There are clear indications that the carriers are worried about the strength of the Asia-to-U.S. market. Rates are on a downward trajectory and services are being suspended. These are telltale signs that the demand is not close to rebounding.
The carriers have canceled hundreds of sailings since the beginning of July in the Asia-to-U.S. market. However, they have shown restraint in pulling entire services from the rotation. That is until now. The Alliance members consisting of Hapag-Lloyd, ONE, Yang Ming and Hyundai, announced that effective October 1 their PN3 loop was being suspended until further notice. The PN3 loop provides service from Asia to US West Coast ports.

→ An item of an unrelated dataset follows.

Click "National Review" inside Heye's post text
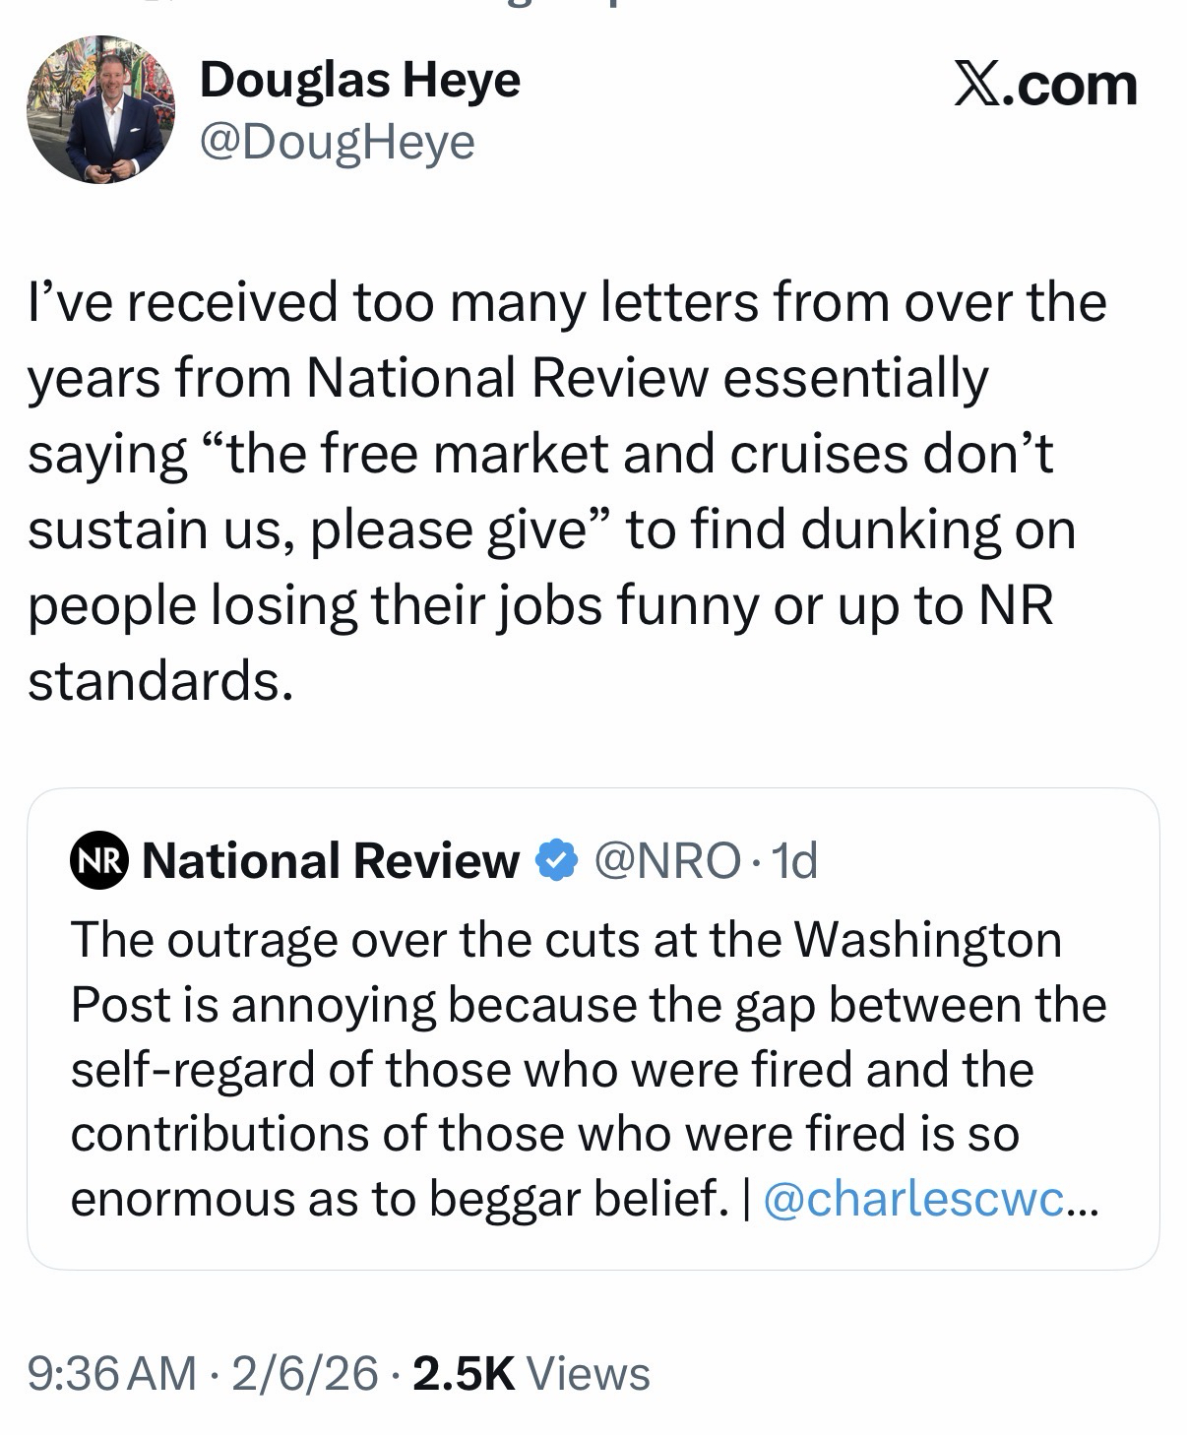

The Alliance called the suspension necessary due to deteriorating market conditions. Translated, the long-term forecast for freight rates is dreadful. Although nothing is imminent, the 2M Alliance and Ocean Alliance could follow suit and announce similar service suspensions of their own. Considering imports from Asia to U.S. are down 20% this year, it is more likely than not that further suspensions will be announced by all alliances.
The Alliance clearly made the decision to suspend the PN3 service in hopes of keeping supply and demand in check. Being the first alliance to take this drastic action comes with a risk. Customers that rely on using the PN3 service could retaliate by seeking out alternative solutions provided by the other alliances. That decision poses its own risk for shippers. The decision could backfire on shippers if the 2M Alliance and Ocean Alliance start suspending services.
The current position of the Alliance is clear. Their number one priority is keeping rates from tanking even if that means losing a few customers along the way. The position of the other two alliances will become clearer over the next few weeks. At a minimum, shippers should expect more canceled sailings announced by all alliances in an effort to keep rates at break even levels.